Saturday, December 10, 2016

Dinosaur Tail Trapped in Amber !!!


 Another amazing find in Burmese Amber !!! Read New York Times Article Below:

See my post about Burmese Amber in August listing

http://www.nytimes.com/2016/12/08/science/dinosaur-feathers-amber.html



A 99-million-year-old piece of amber with a feathered dinosaur tail trapped inside.

Credit

Ryan McKellar/Royal Saskatchewan Museum


While most paleontologists dig up prehistoric bones from the ground, Lida Xing hunts for fossils in the amber markets of Myanmar. In 2015, he made a remarkable find: Trapped in what looked like golden glass was the feathered tail of a dinosaur.

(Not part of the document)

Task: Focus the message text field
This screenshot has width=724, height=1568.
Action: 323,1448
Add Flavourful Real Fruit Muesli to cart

Along with the primitive plumage, the 99-million-year-old amber also preserved soft tissue and eight complete vertebrae. The tail bones indicated that the specimen belonged to a dinosaur that was not a prehistoric bird and also provided researchers with insight into the evolution of feathers.

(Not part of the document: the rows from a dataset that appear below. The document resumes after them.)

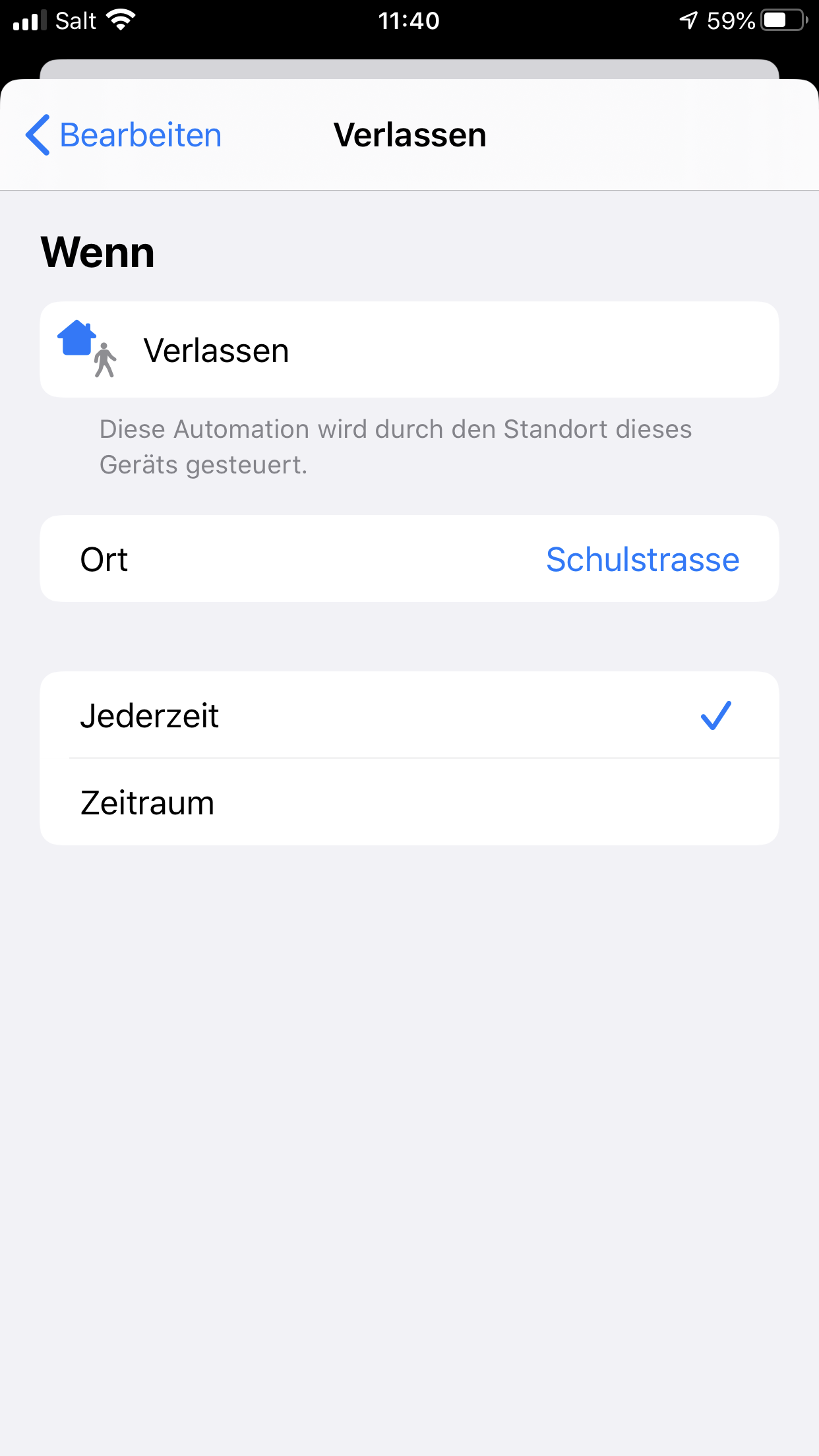Go back to Bearbeiten
The height and width of the screenshot is (1456, 819).
[x=124, y=135]
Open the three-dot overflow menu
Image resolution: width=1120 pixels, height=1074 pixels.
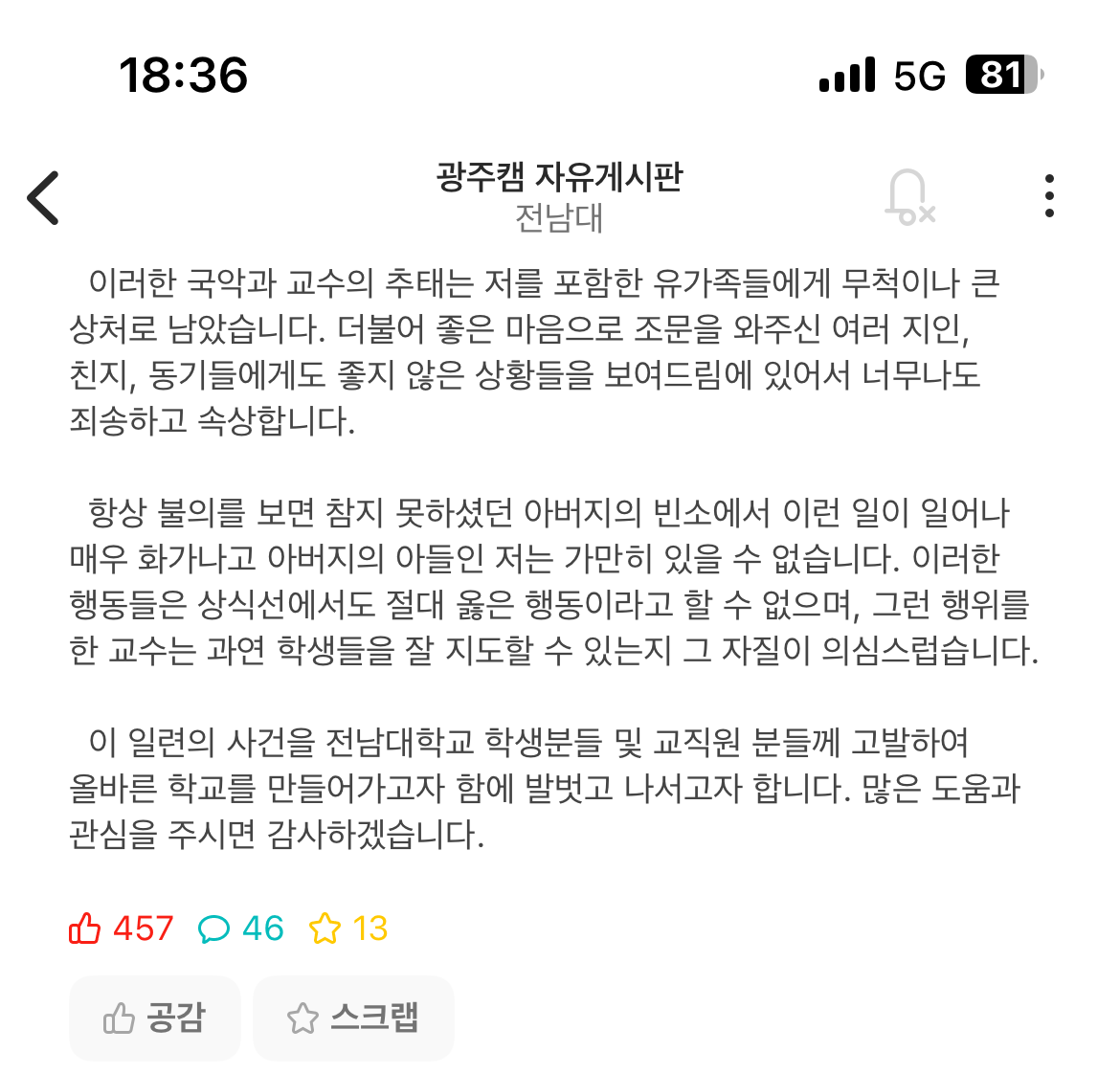coord(1050,196)
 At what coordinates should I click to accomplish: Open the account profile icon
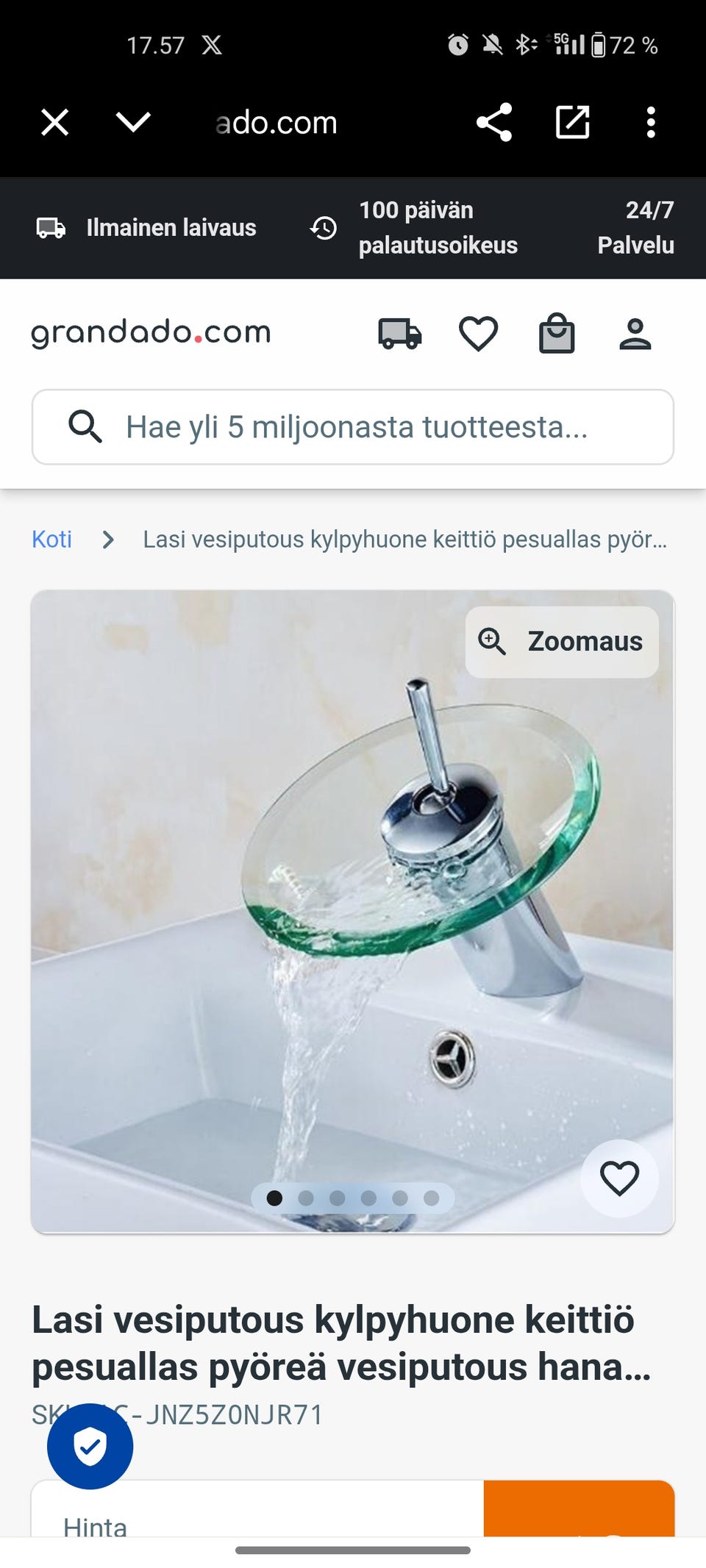pyautogui.click(x=635, y=333)
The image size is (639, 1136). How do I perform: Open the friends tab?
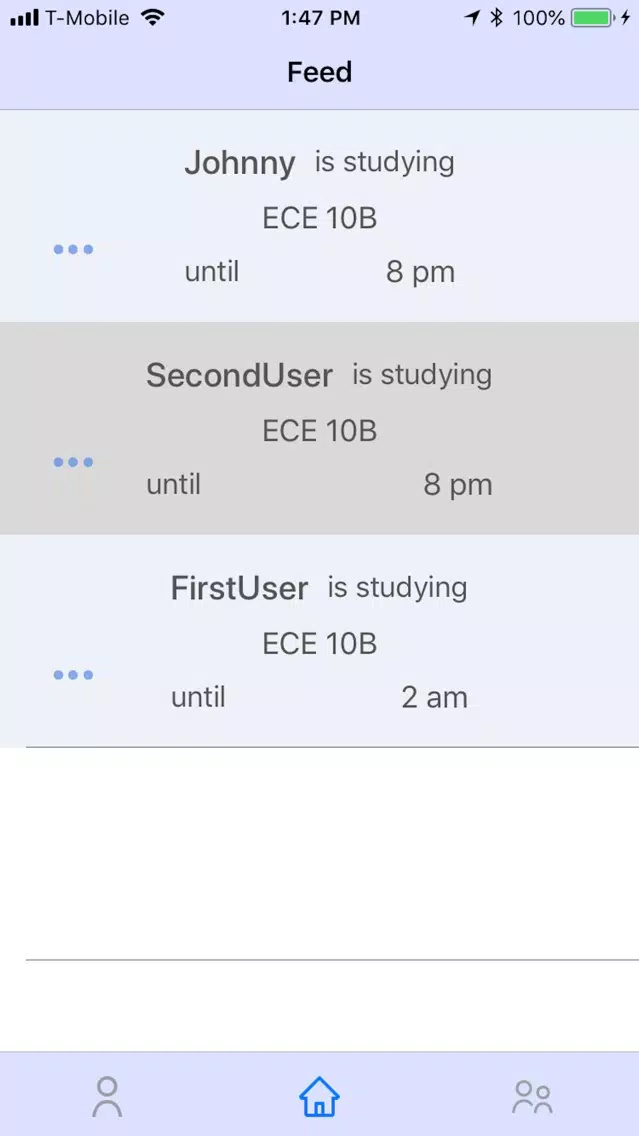click(x=532, y=1096)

“This is the first time that skeletal material from a dinosaur has been found in amber,” Dr. Xing, who is a paleontologist at China University of Geosciences in Beijing, said in an email. He and his colleagues published their findings Thursday in the journal Current Biology.

After performing a CT scan and microscopic analysis, Dr. Xing and his colleagues realized that the feathers did not belong to a bird because the specimen’s tail vertebrae were not fused into a rod, as they are in modern birds. The feathers most likely belonged to a baby nonavian theropod, meaning it looked more similar to a velociraptor or Tyrannosaurus rex than to a modern bird. That said, it was probably only about the size of a sparrow.

Photo



An artist’s rendering of a small coelurosaur, which the researchers think may be the type of dinosaur whose tail became trapped in amber.

Credit

Chung-tat Cheung



After death, the tiny dinosaur’s body was most likely covered in tree resin. The resin is produced as a defense mechanism against insect infestations. When it dries it becomes a plasticlike substance that can survive for millions of years.

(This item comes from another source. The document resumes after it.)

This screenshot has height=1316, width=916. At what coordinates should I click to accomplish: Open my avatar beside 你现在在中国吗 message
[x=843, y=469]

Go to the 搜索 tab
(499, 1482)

“Once the resin leaks out on the side of the tree it’s like a big sticky trap waiting for anything to fall into it,” said Ryan McKellar, a paleontologist at the Royal Saskatchewan Museum in Canada and an author of the study. “Then once the next resin falls on top of the existing one, it seals it in.”

After Dr. Xing found the amber, he sent it to Dr. McKellar, an amber expert, to further investigate the specimen.

“When it hit my desk, I was blown away,” Dr. McKellar said. “It’s one of those things where you’re like ‘Wow, it’s the closest you’ll ever get to holding a fleshed-out dinosaur in your hands.”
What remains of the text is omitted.